- [SELECTED EXTRACT]
--- START ---
That is not creating and nurturing skill development or utilization of the skills we have in Canada. Now we are hearing not one but hundreds of stories of people who say they came to our country to do these so-called high-tech IT jobs. When they came here they did not find it was all that it was made out to be. Many of them ended up doing other jobs.
There is a pathway to citizenship in there somewhere, but this is what it looks like. If a person is one of those temporary foreign workers who gets a pathway to citizenship and actually gets to apply for permanent residency, guess what happens. Many are coming into MPs' offices and saying that as soon as they get permanent residency, they are laid off because employers would rather bring in another group of temporary foreign workers because they can pay them less.
Therefore, it is very hard for us to believe how serious the Conservatives are about meaningful employment for Canadians where Canadians get to earn a living wage. Instead what we have seen are policies that suppress wages and policies that, from the reports we hear in the agricultural and other sectors, are very abusive relationships in the payment, the recruitment and also in the working lives of some of the workers who come here.
I want to take this opportunity to clarify something that I have said 1,000 times. It appears my colleague from Winnipeg North has not heard it and is deliberately failing to understand it and thus he misrepresents the NDP position on temporary foreign workers. I have said this 1,000 times, so let me say it again, and I hope my colleague is listening this time and that it will actually sink in.
The NDP supports a temporary foreign worker program where no Canadian is available to do the work. We support a program that addresses a specific skill shortage, where the needs are identified and temporary foreign workers come in for a temporary time while Canadian skill sets are grown. In the agricultural sector, where there is an acute shortage in many areas, we support a living wage for all and fair working conditions. With all of that in place, if there still are no Canadians available and able to do the work, that is when we look at a temporary foreign worker program.
--- END ---
- [PROVIDED MATERIAL]
--- START ---
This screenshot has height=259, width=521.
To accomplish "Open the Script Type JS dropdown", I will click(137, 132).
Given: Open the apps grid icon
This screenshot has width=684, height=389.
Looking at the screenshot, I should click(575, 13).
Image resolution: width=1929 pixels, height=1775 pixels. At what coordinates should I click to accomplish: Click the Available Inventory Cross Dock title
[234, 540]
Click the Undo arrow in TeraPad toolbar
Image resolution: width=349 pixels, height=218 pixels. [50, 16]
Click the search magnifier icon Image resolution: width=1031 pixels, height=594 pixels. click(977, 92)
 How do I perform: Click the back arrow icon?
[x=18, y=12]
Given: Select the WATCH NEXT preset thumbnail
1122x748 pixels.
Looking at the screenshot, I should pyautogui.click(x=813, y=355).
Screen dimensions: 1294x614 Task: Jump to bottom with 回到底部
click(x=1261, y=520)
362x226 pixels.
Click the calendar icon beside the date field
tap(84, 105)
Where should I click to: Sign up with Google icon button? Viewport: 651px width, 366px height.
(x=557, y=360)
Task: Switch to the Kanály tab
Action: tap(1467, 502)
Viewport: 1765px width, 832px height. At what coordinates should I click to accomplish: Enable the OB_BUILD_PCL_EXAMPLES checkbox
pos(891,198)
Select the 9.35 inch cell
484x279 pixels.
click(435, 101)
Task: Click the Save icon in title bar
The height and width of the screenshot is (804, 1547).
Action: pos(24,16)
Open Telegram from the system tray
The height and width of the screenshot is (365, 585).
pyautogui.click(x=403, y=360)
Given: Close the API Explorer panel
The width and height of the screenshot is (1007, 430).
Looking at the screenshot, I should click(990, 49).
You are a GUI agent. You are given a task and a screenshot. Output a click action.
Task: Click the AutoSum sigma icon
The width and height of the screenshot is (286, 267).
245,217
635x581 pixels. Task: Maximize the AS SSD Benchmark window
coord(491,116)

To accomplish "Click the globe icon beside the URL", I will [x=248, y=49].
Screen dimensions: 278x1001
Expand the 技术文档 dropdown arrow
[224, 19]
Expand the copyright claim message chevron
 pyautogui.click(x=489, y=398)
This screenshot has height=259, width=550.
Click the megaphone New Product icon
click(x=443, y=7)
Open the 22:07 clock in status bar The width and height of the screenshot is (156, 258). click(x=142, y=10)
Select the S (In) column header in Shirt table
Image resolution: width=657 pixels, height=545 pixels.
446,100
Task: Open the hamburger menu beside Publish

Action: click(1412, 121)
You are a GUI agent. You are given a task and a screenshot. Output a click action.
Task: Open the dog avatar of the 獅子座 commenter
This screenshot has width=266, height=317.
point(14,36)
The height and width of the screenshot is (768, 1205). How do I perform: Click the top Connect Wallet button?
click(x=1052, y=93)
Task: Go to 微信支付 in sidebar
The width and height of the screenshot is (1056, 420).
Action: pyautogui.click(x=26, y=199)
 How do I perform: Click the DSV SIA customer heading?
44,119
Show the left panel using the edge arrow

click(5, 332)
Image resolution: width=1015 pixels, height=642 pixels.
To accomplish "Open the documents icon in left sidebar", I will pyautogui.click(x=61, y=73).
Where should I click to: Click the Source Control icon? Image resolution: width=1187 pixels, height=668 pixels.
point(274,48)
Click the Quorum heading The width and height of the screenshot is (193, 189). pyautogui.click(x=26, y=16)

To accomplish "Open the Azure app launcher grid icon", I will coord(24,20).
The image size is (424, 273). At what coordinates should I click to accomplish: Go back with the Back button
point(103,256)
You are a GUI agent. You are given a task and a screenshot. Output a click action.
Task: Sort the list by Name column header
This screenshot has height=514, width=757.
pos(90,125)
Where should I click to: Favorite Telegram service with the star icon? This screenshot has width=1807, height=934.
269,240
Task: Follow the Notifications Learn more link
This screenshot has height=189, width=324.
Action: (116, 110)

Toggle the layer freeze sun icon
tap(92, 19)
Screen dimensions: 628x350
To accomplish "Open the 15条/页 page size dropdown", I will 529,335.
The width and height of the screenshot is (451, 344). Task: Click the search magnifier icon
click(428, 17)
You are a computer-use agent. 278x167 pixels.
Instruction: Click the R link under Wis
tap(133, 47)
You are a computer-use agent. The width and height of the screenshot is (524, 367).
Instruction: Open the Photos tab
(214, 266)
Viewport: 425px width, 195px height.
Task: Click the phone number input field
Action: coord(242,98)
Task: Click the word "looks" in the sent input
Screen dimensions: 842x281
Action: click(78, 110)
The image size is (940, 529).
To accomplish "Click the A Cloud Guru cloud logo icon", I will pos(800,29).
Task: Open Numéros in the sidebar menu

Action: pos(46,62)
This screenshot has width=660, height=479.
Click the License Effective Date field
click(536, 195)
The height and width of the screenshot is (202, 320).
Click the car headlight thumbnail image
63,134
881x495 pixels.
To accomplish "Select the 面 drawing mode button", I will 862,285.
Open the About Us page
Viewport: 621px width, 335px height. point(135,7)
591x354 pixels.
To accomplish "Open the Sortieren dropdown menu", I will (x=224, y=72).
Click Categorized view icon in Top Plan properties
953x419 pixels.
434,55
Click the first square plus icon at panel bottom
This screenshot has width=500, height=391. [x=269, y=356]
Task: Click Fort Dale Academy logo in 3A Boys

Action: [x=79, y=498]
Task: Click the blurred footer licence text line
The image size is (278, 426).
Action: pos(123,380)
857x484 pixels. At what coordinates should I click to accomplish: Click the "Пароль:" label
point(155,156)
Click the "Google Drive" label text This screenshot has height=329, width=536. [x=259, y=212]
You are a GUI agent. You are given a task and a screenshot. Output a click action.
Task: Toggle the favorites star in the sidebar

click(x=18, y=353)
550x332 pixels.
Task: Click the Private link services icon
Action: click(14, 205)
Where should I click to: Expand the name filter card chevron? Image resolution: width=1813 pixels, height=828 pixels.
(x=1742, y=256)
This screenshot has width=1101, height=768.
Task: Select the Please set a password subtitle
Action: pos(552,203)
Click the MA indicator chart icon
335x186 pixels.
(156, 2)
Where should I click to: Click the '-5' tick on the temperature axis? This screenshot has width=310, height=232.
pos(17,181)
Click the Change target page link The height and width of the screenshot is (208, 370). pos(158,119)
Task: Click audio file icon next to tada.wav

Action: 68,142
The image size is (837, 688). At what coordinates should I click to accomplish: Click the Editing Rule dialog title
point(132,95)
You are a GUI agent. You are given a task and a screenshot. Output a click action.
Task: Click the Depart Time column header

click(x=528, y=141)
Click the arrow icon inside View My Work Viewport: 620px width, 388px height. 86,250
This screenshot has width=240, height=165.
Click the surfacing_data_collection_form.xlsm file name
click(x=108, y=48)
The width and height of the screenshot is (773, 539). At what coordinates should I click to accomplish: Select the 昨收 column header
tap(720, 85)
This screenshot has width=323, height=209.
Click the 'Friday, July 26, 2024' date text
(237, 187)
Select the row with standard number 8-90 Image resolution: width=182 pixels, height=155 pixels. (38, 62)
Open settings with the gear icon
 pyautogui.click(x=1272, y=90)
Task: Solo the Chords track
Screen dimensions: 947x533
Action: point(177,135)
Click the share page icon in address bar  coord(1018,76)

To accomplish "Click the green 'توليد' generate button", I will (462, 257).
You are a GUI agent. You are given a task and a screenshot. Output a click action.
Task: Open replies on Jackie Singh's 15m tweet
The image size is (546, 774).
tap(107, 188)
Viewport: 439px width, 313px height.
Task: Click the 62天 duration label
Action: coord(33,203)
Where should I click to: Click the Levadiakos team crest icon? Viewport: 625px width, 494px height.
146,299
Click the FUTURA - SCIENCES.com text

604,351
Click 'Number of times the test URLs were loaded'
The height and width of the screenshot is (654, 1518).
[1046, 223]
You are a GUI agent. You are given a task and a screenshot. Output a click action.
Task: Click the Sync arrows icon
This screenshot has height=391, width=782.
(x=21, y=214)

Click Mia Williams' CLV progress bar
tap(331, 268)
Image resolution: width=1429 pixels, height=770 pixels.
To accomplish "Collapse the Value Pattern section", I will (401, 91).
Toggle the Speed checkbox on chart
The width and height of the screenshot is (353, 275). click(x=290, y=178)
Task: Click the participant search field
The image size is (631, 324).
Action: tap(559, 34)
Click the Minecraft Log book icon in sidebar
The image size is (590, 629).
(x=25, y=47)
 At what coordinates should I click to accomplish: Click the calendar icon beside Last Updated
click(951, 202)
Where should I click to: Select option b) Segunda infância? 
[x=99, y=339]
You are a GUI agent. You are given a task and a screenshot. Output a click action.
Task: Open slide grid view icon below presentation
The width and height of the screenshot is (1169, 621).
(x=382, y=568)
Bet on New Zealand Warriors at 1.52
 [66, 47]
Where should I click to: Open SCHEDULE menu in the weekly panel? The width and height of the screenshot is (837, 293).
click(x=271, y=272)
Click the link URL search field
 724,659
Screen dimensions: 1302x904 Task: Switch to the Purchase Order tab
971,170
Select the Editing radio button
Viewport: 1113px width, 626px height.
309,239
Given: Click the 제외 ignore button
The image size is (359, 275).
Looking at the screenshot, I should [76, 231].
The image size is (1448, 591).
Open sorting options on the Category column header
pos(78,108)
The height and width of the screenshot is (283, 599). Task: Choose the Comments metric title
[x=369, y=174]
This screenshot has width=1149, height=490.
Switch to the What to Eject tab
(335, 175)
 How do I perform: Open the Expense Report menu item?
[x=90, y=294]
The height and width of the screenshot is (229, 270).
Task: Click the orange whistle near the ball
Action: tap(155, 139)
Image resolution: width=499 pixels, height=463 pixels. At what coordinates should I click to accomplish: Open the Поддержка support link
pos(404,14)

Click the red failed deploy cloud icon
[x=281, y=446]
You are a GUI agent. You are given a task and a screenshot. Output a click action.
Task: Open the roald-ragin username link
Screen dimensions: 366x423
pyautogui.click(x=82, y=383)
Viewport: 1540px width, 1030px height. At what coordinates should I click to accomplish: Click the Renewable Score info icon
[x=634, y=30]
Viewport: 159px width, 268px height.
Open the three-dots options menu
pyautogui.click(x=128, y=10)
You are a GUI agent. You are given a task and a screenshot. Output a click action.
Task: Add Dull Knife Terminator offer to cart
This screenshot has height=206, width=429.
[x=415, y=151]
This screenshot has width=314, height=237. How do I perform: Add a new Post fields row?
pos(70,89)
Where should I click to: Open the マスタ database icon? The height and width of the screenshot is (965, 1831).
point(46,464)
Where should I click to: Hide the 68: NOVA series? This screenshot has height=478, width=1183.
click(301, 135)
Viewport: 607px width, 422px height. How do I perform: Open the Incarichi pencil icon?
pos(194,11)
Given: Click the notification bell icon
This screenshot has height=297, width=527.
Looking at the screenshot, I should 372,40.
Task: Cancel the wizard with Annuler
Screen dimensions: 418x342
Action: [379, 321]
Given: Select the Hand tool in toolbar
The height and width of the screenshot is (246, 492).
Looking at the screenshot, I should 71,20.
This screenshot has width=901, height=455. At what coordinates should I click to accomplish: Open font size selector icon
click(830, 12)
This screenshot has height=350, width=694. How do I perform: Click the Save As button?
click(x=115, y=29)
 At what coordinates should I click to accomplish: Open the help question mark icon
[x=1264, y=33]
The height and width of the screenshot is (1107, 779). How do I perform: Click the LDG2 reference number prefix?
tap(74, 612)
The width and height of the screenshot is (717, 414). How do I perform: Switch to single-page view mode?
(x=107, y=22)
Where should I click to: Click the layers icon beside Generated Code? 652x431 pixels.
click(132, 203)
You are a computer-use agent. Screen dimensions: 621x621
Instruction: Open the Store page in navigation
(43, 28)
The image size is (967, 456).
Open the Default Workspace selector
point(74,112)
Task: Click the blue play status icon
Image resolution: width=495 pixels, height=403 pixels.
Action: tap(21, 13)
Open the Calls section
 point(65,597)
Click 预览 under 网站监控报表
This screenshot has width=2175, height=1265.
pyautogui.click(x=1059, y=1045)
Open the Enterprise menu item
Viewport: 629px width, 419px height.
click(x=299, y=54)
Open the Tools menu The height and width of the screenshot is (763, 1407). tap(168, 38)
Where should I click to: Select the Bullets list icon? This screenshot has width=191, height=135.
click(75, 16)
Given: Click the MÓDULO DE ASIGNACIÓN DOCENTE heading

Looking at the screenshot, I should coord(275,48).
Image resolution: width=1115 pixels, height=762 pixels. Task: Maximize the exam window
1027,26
--- END ---
Answer these from the temporary foreign workers excerpt above:
1. What does the excerpt say happens to many of these workers as soon as they get permanent residency?
2. How many times does the speaker claim to have said the clarification before?
3. Which sector is described as having an acute shortage in many areas?

- [REPLY TO THE TASK]
1. They are laid off, because employers would rather bring in another group of temporary foreign workers whom they can pay less.
2. 1,000 times.
3. The agricultural sector.